How to Minimize the Effects of Technology Causing Childhood Obesity

By Mary Bodel  |   Submitted On February 05, 2015

Here is a scary thought. Our three year old granddaughter has figured out how to use her mother’s smart phone. She’s fairly adept at the computer, at least when she recognizes icons. To me that is much too young, even though it wasn’t intentionally taught. Children are a lot smarter a lot younger than we think. This means we have to plan in advance about technology limits.

Decide Appropriate Age: Despite obvious talent and desire three is much to young to play with a computer or a smart phone. She can watch programs we choose on them, but three is too young to have one of her own.

Each child will be different so giving a solid age would be a disadvantage to some children. Parents know and understand their own offspring and can set that limit as they see fit.

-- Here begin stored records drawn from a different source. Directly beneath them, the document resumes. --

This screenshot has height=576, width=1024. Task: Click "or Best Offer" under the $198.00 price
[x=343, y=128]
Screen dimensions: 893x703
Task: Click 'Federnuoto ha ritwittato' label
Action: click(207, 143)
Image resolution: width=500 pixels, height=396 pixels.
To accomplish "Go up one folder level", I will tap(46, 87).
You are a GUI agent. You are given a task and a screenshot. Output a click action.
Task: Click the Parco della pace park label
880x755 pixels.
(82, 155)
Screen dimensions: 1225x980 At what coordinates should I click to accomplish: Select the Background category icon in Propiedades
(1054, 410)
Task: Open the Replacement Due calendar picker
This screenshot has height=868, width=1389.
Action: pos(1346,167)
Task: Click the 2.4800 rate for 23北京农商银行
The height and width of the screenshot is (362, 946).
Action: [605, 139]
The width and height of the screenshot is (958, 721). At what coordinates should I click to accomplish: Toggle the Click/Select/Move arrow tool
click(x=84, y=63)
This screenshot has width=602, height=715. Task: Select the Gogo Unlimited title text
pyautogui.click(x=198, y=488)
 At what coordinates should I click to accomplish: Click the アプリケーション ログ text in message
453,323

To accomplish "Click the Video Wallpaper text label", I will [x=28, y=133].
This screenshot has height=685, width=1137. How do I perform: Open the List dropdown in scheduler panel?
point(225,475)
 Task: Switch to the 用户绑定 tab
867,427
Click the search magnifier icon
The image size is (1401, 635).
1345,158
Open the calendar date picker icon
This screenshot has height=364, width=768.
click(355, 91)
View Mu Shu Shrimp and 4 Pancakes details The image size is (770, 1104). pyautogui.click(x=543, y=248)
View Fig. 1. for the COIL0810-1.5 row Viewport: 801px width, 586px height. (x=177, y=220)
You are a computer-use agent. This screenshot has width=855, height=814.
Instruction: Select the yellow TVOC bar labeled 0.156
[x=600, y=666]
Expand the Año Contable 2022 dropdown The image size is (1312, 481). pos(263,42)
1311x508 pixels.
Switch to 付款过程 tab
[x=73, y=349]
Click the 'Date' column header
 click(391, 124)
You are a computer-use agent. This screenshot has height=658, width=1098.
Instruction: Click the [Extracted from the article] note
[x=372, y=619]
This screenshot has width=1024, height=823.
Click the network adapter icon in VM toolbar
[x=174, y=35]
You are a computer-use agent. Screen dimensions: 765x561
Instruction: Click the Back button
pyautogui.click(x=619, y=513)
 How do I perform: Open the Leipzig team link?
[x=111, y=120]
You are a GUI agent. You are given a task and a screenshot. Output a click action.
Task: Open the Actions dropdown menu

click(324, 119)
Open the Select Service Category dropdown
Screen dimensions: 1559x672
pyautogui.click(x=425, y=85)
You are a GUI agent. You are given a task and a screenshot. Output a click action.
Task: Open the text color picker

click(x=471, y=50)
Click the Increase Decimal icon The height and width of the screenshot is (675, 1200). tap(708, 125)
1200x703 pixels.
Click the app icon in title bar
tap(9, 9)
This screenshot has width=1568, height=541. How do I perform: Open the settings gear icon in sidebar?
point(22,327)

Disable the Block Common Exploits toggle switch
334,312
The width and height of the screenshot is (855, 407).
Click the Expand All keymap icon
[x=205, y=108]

Decide Appropriate Use: At three, sitting on one of our laps while we use the computer is appropriate for our grand baby when it comes to the phones and computers. When she gets into school she may need to use something with internet access. That doesn’t mean the child gets across the board usage. You decide if texting or e-mailing school friends is appropriate.

Set Limits: It’s easy to get sucked into a game, conversation or research and have five hours pass in what feels like five minutes. This is as bad for our children as it is for us. Let them know how long they have to use whichever device employed, give a five minute warning and then it goes off.

Follow Them: This is the most important part of setting limits. We have to follow our own advice. Our children will see what we do and follow our lead. When our time is up, we need to turn it off or put it away also.